Avoid
When's the Pixel 3 out?
“Ask more of your phone,” is the Pixel 2's official marketing slogan. It's not a good sign when early adopters are asking Google for more support. And they got a little today, as Google has starting rolling out Android firmware updates to address hardware woes plaguing its new Pixel 2 and flagship Pixel 2 XL smartphones. You …
my bluetooth headset was clicking as well (phone idle no audio or call, it would click every 10-30 seconds) it does not click any more (pixel 2)
also the burn in with the buttons at the bottom the fade effect also has been ported to the pixel 2 as well (i dont know if they just blanket used the same screen nit settings for XL and none XL pixel 2)
When's the Pixel 3 out?
To buy or to avoid?
On the current linear progression the Pixel 4 will be eleven hundred a pop, and crapper than all previous Google branded phones. Just as Samsung and Apple, Google are taking the piss out of the gullible. Even for this flawed version, 800 nicker for a bloody phone? Less than two hundred gets you a bloody good device these days, other than for the sad-sack brand victims, too timid to look at such devices.
...On my phone when I got it years ago.
Not because of burn-in, I never knew it happened on phones.
I worried in case the bar didn't work or disappeared and wouldn't return.
Now, I love it; I can disappear it if I want more screen real estate (or set some apps to do it) and it never fails to appear or operate.
The Nav bar can be made to match the UI theme, although I prefer it natural.
I have also set it to allow double tap off the buttons, which switches the display off, no button press required.
No burn-in visible, I looked, hard.
It is an OLED and it is hi-res, even by today's standards I think (563ppi).
It is less bright though than these fancy new ones though, although anything other than bright sunlight is fine and it kicks up the saturation/brightness violently when it is sunny, which changes the colours but leaves it more readable at least.
Having no UI buttons really need not be an issue and should be a benefit - it just requires them to work properly.
@Neil Barnes: "Well, Star Trek vintage, anyway."
Vintage Star Trek .. that was long before the current offering 'Discovery', where the co-star is a non-binary-gender entity and is married to a mutant cyborg kangaroo and the only caucasian heterosexual human allowed on the Bridge is also the chief villain and a Brit. I sense the political correctness is much strong here :]

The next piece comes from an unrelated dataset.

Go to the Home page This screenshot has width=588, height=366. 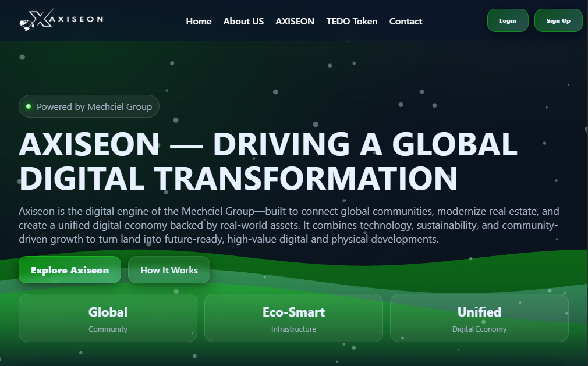click(199, 21)
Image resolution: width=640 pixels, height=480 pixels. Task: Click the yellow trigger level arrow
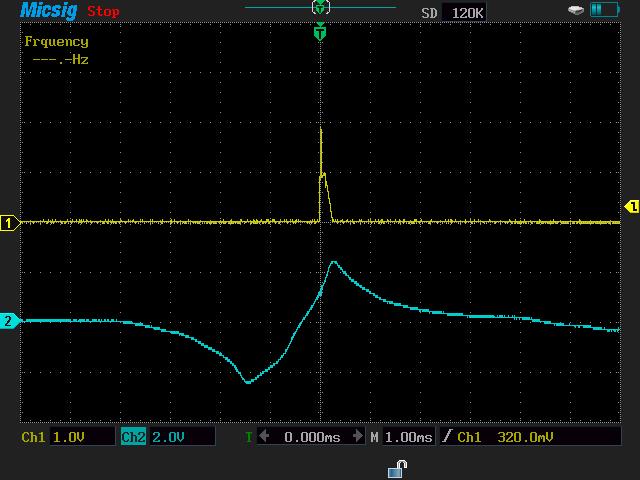(x=631, y=207)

"Try explaining that one to your partner."
It's the new inclusive feature, the Forbidden Augmentation Colorizing Kit, also known as F.A.C.K. It's designed to project one random image across the screen permanently to improve users activities and increase creativity in a productive environment by stimulating the users' brainwaves with the highly innovative color emitting technology.
I have a Pixel 2XL and all this whining about the display is nonsense. The blue shift is a complete non-issue, it only occurs when you look at the phone at an extreme tilt, it doesn't exist when you look at the phone at a normal angle. This time of year we don't have much sun where I live but people on the forums who live in sunnier climes report that they can read the display in bright sunlight, a little blue shift because of a polarizer is a great tradeoff for the ability to see the display in the sun.

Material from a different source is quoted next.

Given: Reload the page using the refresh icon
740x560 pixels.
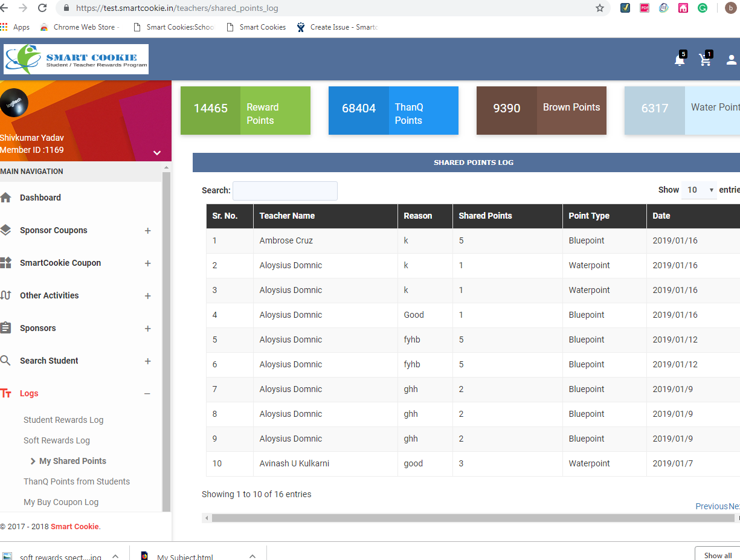Looking at the screenshot, I should point(42,8).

As for the colors, they are great. When I first got it they looked washed out but I've since install the 8.1 beta and now the display looks fine. Comparing my Pixel2XL to my Nexus 6P side by side, I don't see any significant difference, if anything I like the 2XL a little better. All other aspects of the 2XL are as good as everyone says. The photos and videos are fantastic. Android Auto is much more reliable than it was on my Nexus 6P. Another really important feature is that it works great as a phone. Nobody every mentions phone calls in the reviews which is strange because these things are called phones, but the voice quality and the ability to hold a call is vastly better then it was on my Nexus 6P, that maybe due to Verizon having treated the 6P as a step child because they didn't sell it, or it might be that the Pixel 2XL really is that much better, but it's night and day better.
One more thing, why would anyone want to have physical nav buttons? they are a complete waste of space. My 2 year old Nexus 6P didn't have nav buttons and it doesn't show any burn in, neither did my 4 year old Nexus 5.
"One more thing, why would anyone want to have physical nav buttons? they are a complete waste of space. My 2 year old Nexus 6P didn't have nav buttons and it doesn't show any burn in, neither did my 4 year old Nexus 5."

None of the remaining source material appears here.